An Account of the Foxglove, and some of its medical uses: with practical remarks on dropsy, and other diseases.
Birmingham: Printed by M. Swinney,...1785
8vo, pp. (ii), xx, (i), 207, (1), large folding coloured engraved plate of the foxglove by J. Sowerby. With the half-title, but without the first leaf (blank but for signature 'a'). Some spotting especially in gathering D, 2 leaves with small pieces torn from the blank fore-edge margin, tear in one fold of plate repaired from behind. Good modern half calf. Early signature of B. Williamson on title-page.

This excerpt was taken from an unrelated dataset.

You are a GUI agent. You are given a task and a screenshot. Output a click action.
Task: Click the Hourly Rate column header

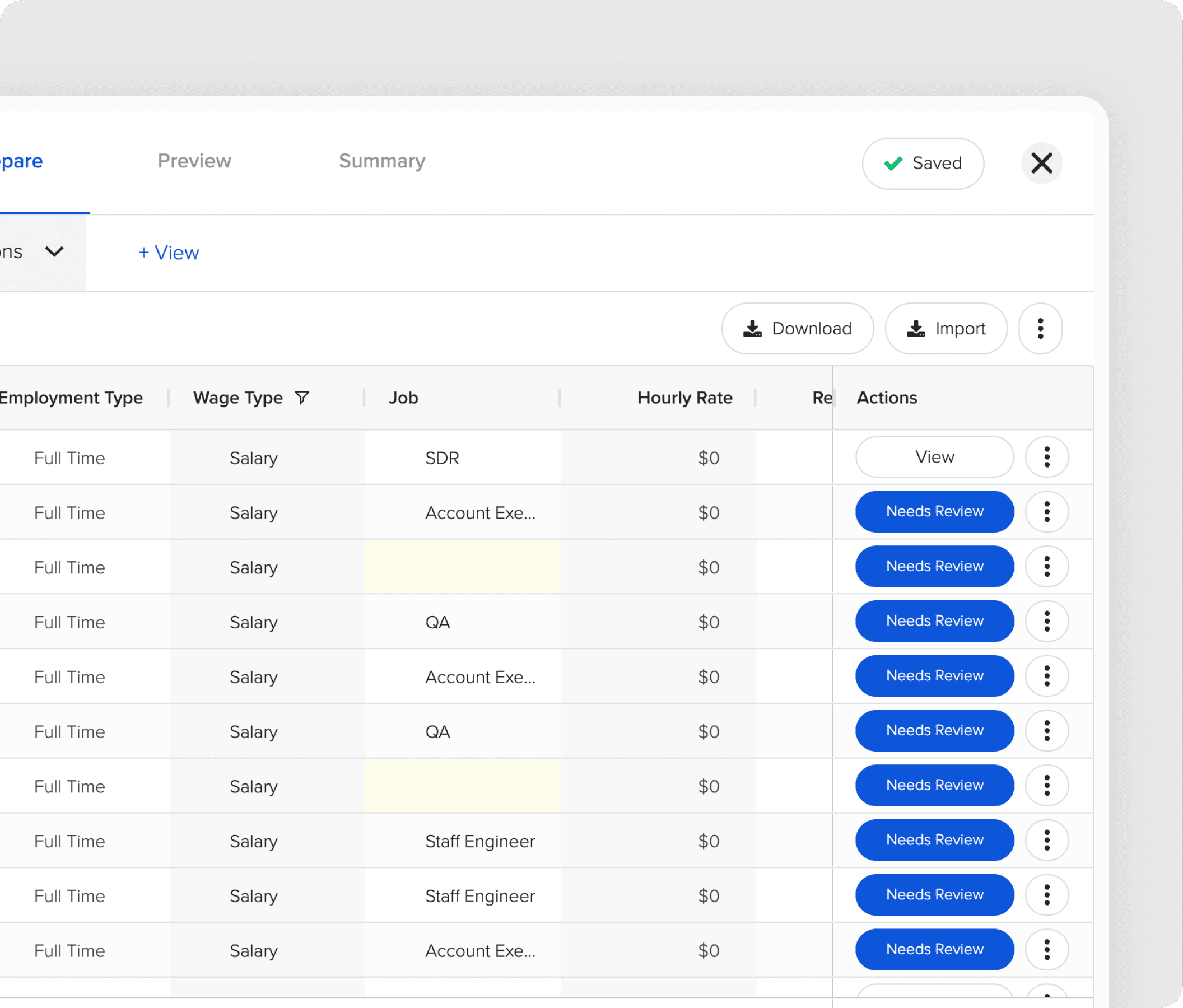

FIRST EDITION. Before Withering’s time, digitalis, obtained from the leaves of the foxglove (Digitalis purpurea), had been used widely in popular medicine, but Withering conducted a series of clinical trials over a period of ten years to define its correct dosage and effective use in dropsy and heart disease, carefully stating that it was ineffective for certain other conditions. It was to become the most valuable cardiac drug ever discovered, and its introduction was one of the landmarks in the history of cardiac disease. “It is one of the classics of medical literature, and greatly prized by collectors” (Major). G&M 1836 (pharmacology) and 2734.31 (cardiology). Lilly, Notable medical books, 139. Willius & Keys, Cardiac Classics, pp. 225–252. Major, Classic descriptions of disease, pp. 437–443. Norman Catalogue 2255.